-- WHAT IS NEEDED --
With the records as your source, report how many lines contain "screenshot". Add no other words.

SOURCE MATERIAL section start

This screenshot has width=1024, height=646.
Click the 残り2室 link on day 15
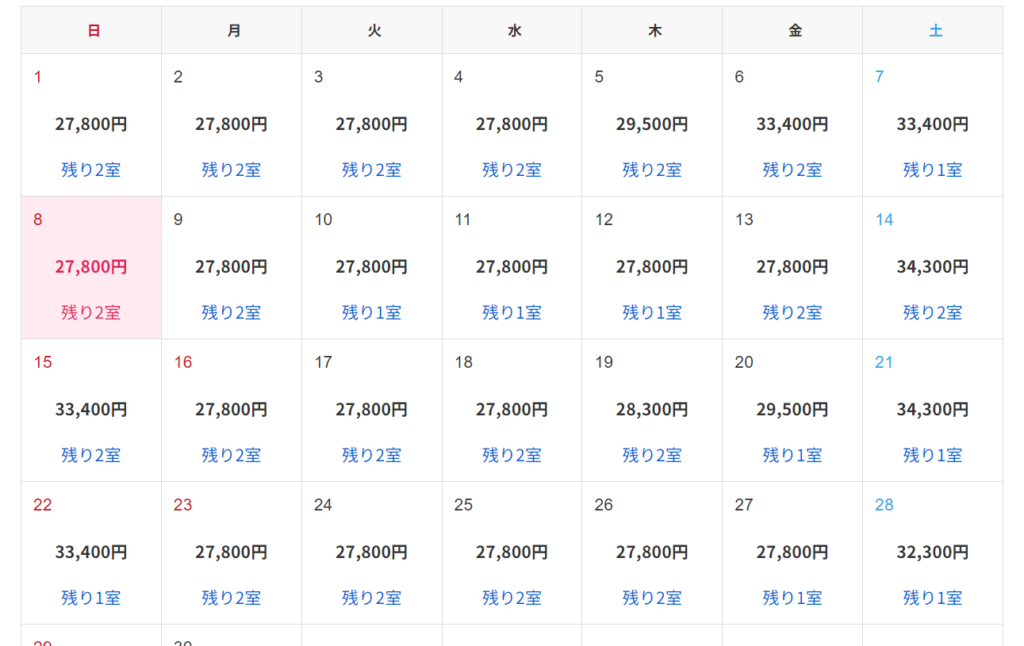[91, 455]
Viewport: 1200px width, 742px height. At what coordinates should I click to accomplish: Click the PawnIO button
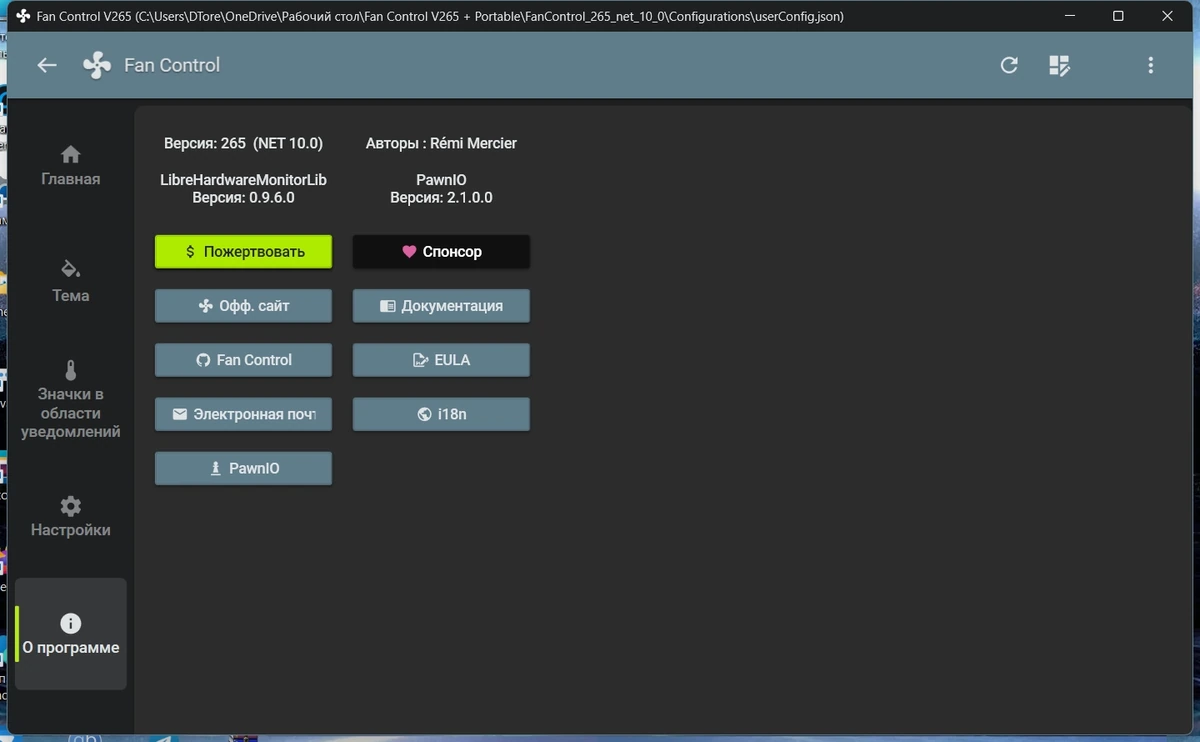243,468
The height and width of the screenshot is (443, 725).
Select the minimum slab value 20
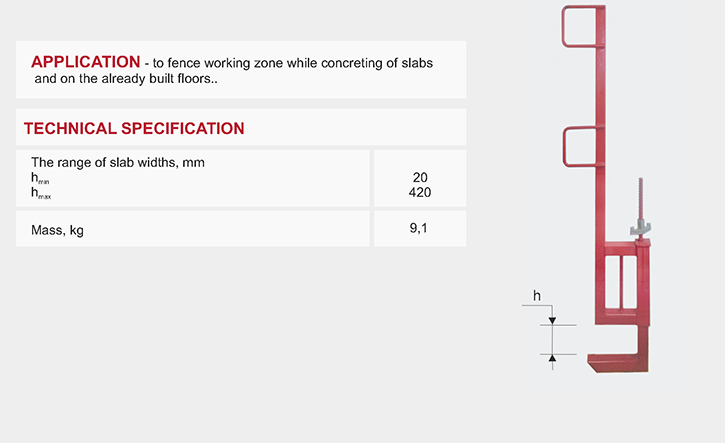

SOURCE MATERIAL section end

-- SOLUTION --
2